Europas wilde Kornelkirsche.

Die Legende, das Holz, der Stock.

HARDWARE

GESCHMIEDET

GESCHMIEDET

Vom Handgeschmiedeten geht die selbe Urigkeit wie vom Holz selbst aus. Für meine Befindlichkeit ist es eine vollkommen zueinander passende Folklore.

MESSING

MESSING

Diese altehrwürdigen Messingspitzen wurden heiß montiert und mit Suberin verklebt. Für den Suberin-Kleber hatte ich stundenlang Birkenrinde von vermodernden Bäumen in einem Feuchtgebiet abgesammelt. Das Destillat wird mit sehr feiner Holzkohle vermischt.

Dieser Verbundklebstoff des frühen Menschen verliert nicht seine Haftkraft oder Elastizität. Unsere Vorfahren verwendeten diesen Naturkleber, um ihre Pfeilspitzen zu befestigen.

Birkenrindenkleber war ein interkontinentaler Bestseller. Sogar die ägyptischen Streitwagen wurden mit Suberin verklebt. Nicht wenige Komponenten dieser High-End-Krieger- Wägelchen bestehen angeblich aus mehreren europäischen Holzarten. Die älteste Felszeichnung eines Streitwagens stammt aus Skandinavien. Nach mehreren Ausgrabungen aus der Eisenzeitsteht steht eine dramatische Rekonstruktion im Hallein Keltenmuseum.

STOSS

STOSS

Der ca. 1,3 mm breite Raum dient zum Schutz des Holzes.

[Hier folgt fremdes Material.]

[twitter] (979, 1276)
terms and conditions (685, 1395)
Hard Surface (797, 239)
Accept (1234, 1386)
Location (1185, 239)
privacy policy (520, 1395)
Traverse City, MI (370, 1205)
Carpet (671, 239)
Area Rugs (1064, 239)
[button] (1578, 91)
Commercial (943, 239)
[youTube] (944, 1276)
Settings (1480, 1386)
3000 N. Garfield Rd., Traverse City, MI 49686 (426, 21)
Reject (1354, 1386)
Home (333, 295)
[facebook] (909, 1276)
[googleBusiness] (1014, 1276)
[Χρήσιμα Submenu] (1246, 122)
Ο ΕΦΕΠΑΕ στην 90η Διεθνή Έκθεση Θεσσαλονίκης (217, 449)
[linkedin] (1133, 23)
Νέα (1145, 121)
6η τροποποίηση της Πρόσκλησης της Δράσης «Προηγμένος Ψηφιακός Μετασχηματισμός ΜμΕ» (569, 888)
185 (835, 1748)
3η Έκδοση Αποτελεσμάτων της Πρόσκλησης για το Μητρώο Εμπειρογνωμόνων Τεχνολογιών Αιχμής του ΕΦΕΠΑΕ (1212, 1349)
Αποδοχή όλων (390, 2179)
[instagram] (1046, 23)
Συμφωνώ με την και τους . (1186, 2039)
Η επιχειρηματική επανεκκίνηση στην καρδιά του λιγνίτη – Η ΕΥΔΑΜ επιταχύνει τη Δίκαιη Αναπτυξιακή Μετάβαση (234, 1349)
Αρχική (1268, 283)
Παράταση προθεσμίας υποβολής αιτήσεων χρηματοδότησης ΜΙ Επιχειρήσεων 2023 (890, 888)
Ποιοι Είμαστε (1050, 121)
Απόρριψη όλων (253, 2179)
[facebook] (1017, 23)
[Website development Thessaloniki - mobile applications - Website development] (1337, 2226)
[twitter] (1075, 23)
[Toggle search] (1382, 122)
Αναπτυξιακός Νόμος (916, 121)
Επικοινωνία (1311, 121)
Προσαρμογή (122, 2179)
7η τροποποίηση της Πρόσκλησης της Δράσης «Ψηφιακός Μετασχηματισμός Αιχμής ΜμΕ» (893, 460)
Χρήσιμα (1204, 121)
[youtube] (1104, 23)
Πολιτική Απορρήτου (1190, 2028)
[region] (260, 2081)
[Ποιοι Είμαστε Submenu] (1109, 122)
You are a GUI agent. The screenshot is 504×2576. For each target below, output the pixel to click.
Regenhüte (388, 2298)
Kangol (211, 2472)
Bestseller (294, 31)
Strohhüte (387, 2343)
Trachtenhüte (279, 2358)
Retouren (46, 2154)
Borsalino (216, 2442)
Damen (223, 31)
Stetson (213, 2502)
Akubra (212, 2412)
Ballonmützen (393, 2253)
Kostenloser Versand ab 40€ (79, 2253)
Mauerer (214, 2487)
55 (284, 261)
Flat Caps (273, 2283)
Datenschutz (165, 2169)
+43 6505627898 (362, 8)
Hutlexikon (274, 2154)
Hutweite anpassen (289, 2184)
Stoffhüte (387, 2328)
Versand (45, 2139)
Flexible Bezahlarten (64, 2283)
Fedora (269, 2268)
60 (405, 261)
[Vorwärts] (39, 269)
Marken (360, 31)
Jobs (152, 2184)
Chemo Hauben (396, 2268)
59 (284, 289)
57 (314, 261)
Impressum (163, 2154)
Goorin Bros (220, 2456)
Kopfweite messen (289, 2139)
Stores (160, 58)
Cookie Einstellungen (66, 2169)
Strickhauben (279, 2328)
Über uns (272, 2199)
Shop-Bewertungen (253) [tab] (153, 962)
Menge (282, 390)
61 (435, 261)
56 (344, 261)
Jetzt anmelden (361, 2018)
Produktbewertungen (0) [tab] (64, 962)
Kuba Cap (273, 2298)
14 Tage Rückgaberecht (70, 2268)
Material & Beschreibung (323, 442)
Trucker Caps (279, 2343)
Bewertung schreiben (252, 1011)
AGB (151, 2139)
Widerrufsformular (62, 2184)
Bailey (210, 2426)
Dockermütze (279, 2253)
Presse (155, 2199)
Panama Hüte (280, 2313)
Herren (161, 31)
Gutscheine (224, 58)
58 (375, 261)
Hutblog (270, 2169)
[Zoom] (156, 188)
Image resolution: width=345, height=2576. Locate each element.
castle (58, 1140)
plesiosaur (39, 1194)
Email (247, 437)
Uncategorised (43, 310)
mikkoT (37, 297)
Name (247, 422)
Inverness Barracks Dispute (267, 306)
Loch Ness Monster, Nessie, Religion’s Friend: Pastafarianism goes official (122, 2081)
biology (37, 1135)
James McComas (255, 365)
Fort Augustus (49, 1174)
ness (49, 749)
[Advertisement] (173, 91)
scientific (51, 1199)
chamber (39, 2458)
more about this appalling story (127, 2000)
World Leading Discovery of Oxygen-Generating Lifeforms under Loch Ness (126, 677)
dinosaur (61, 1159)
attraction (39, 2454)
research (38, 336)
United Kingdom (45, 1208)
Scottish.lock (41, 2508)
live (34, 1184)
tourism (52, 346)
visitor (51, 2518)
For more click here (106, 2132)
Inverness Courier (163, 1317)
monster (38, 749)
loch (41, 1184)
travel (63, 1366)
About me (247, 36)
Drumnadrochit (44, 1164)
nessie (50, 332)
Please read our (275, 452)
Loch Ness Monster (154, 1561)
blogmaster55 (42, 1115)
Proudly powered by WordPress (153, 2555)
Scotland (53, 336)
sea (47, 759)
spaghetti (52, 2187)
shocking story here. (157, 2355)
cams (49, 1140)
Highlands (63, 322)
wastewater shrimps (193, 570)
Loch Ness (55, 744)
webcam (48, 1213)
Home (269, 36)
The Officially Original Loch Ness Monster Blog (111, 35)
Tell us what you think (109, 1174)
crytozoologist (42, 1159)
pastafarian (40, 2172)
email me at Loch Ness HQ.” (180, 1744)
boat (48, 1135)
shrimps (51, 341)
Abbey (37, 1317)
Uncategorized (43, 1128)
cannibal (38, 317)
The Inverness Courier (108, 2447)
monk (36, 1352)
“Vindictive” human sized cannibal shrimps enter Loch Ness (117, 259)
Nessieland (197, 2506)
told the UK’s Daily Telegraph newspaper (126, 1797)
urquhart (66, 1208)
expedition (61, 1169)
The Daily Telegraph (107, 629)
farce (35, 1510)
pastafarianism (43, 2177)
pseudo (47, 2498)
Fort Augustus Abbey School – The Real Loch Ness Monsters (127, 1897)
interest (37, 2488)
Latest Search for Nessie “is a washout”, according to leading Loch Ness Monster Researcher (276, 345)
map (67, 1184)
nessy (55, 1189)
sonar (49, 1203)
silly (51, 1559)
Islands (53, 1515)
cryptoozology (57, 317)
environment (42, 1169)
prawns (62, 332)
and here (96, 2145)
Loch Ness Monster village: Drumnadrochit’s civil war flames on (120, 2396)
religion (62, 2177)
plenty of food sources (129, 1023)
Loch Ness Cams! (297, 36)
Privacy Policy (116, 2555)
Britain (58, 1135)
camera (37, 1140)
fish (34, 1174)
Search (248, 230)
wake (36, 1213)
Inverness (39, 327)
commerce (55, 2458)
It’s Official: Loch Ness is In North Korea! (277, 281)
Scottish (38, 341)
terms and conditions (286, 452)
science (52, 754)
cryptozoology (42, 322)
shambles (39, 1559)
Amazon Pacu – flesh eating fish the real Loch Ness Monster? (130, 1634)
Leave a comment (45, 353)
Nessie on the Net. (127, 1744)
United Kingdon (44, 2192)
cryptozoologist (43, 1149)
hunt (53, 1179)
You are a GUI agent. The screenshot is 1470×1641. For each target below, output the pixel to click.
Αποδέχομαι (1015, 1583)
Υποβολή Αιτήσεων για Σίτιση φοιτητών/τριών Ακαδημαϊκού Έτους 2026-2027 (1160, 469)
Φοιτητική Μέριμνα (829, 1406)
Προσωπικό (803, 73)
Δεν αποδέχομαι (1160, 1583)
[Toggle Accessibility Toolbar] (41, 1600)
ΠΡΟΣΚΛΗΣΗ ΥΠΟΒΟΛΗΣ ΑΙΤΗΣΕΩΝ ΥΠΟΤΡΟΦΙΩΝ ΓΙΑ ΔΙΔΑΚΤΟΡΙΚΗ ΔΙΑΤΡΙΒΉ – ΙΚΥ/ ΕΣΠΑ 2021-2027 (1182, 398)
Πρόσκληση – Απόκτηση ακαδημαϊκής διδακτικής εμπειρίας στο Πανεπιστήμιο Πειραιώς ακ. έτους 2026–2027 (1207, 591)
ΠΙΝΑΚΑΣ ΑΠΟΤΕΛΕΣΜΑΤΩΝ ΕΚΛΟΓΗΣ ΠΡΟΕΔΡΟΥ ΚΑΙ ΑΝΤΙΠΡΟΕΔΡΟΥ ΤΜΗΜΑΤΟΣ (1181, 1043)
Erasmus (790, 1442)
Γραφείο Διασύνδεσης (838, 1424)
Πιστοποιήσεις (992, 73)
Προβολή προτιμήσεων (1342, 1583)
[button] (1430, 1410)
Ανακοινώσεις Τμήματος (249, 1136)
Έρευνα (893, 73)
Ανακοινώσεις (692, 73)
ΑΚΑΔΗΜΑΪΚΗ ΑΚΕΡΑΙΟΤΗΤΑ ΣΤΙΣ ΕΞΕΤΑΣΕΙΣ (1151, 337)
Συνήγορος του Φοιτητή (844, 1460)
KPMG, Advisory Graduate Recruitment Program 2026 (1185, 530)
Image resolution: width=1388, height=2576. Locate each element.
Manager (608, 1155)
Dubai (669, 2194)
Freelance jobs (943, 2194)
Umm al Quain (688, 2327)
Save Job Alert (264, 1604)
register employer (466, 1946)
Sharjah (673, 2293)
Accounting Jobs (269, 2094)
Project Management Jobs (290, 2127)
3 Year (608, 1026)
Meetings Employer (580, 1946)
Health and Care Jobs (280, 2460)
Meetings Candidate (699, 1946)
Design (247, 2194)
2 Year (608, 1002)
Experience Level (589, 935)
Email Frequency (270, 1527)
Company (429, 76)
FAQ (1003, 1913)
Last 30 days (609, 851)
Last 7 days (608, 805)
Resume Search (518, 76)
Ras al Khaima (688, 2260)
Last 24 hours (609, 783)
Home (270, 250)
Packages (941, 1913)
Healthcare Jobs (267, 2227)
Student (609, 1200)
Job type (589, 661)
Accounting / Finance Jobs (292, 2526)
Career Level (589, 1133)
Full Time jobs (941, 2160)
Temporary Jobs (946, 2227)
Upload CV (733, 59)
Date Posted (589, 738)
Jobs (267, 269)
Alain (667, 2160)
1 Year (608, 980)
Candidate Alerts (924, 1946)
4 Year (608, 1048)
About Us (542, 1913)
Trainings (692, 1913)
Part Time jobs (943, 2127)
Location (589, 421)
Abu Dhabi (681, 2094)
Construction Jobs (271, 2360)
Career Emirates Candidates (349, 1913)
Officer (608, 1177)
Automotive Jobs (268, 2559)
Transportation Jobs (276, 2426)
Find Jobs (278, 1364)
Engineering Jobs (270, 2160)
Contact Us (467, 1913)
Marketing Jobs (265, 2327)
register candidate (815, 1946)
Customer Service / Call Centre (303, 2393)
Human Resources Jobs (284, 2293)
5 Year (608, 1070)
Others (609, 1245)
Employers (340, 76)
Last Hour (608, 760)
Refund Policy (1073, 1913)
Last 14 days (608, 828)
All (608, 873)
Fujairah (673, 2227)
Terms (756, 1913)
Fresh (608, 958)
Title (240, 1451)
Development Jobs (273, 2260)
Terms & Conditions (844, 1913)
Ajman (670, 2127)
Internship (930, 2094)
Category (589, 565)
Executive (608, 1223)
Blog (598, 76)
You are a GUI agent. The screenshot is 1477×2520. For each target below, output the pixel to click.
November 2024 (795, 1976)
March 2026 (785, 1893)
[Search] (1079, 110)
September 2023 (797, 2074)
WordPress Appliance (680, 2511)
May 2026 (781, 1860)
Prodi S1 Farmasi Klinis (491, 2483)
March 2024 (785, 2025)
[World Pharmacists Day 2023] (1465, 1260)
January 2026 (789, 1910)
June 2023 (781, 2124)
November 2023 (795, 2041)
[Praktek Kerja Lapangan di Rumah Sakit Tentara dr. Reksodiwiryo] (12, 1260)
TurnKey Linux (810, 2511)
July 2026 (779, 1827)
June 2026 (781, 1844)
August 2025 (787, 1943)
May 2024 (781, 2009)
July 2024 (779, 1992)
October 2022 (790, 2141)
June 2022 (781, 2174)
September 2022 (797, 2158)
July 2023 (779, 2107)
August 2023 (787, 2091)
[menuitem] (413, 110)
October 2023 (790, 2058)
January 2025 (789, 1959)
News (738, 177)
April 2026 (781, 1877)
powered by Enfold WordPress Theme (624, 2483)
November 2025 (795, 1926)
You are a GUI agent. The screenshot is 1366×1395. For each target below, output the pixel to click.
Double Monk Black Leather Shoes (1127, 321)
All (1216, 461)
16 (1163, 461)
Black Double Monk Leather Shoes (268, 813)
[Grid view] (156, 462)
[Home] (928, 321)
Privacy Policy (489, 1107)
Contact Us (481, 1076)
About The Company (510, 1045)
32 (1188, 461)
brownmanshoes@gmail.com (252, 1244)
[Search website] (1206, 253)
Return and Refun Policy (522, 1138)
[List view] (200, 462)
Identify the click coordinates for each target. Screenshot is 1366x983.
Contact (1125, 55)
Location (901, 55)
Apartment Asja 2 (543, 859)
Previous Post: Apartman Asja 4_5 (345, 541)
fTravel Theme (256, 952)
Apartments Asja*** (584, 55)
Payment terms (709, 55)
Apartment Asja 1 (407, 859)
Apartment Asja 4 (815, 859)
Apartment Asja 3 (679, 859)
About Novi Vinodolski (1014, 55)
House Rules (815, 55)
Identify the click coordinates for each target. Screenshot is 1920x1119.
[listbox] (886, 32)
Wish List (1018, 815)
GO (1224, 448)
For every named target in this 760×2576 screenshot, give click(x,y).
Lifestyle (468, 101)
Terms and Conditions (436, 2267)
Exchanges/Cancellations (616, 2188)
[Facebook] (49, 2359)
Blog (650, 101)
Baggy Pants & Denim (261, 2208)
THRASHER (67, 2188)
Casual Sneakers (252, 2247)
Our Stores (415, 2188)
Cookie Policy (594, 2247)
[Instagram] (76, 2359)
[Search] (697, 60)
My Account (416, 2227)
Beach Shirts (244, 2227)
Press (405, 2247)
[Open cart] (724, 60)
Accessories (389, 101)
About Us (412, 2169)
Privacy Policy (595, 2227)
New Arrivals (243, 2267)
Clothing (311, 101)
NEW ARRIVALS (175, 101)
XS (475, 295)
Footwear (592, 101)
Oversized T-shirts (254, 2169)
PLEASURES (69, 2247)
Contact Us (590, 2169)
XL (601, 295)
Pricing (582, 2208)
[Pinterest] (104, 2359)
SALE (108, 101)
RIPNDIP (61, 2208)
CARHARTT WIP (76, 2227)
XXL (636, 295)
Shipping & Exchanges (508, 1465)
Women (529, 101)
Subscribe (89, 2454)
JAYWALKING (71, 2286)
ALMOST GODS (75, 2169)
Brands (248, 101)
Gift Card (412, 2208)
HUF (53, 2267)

Die Metallkante kann etwas nach oben rutschen, ohne dass die Holzkante ausplatzt. Die rundherum Einpassung spare ich mit einem Bi Metall Eisensägeblatt aus.

Vor der Klebung wird das Holz etwas angekohlt. Die Oberfläche schrumpft dabei und zeigt sofort typische feinste Risse. Zwischendurch kühlen ist Pflicht. Sonst gehen diese Risse unschön bis in die Sichtflächen. 

Das Stahlblech der Tülle selbst wird immer wieder durch aufhämmern angepasst. Nehmen Sie dazu die weichen Seitenflächen des Metall Hammers. Sonst wird die Spitze all zu sehr geplättet.

Die Abfärbungen der Tülle von der Innenwand am Holz zeichnen die Stellen an welche noch etwas abgenommen werden müssen. Färbt die Innenwand der Tülle nicht mehr ab hilft der Rauch einer Petroleumlampe aus. Die Suhler Büchsenmacher nutzen diese Version zum einpassen hochwertigster Handarbeiten.

Klemmt die Tülle auf dem Holz, wird sie mit einem Plastikhammer heruntergeschmiedet. Die beiden Materialien passen sich dabei an. Als Schmiede - Unterlage dient dabei ein Holzklotz. Darauf liegt ein dickes Leder. Wenn nicht, drücken sich die Holzstränge der Unterlage in die Werkstücke ab.

Nun wird der Vorgang solange wiederholt bis das Ergebnis perfekt passt. Dann erst wird angekohlt und beideTeile mit einer Kreidemarkierung versehen. Der Kleber wird mit Holzkohlenstaub vermischt heißgemacht und mit der heißen Tülle auf das immer noch warme angekohlte Holz aufgeschoben.

SPITZENPFLEGE

SPITZENPFLEGE

Diese Bergstockspitze ist eben, nach circa zwei Jahren frisch, angepresst worden. Deutlich zu sehen wie sich der Stoss verkleinert hat und das altvorhandene Birkenpech etwas ausgetreten ist.

Ich liebe die alten Handwerkstechniken. Birkenrindenkleber, Suberin, ein Geheimtipp für Holz-Metall-Verbindungen. Suberin enthält keine Weichmacher. Dieser Superkleber kann Zehntausende von Jahren nachgewiesen werden. Für die Freunde meiner Stöcke gab ich bisher eine lebenslange Garantie, zumindest solange ich lebe.

Leider zieht sich das Holz von der Metallwand, wenn der Stab in in einer Wohnung mit mit Zentralheizung steht.  Also vor dem Ausgang kontrollieren und gegebenenfalls mit einen Heißluftöhn erhitzen und nochmal fest andrücken.

Mein Gebrauchs Schäferstab steht Waschküche oder in der Garage wo es nicht ganz so trocken ist. Als Alternative bietet sich der Kleiderschrank an. Das wäre dann eine Art übergroßes Humidor. Kleidung enthält immer eine gewisse Feuchtigkeit.

HSS

HSS

Hier ein Speerfuß in 2 Millimeter starker Wandung. Als stumpfe Spitze, wurde ein HSS Stahl eingeschweißt. Der traditionell offene Blechfalz wurde per Schweißnaht geschlossen.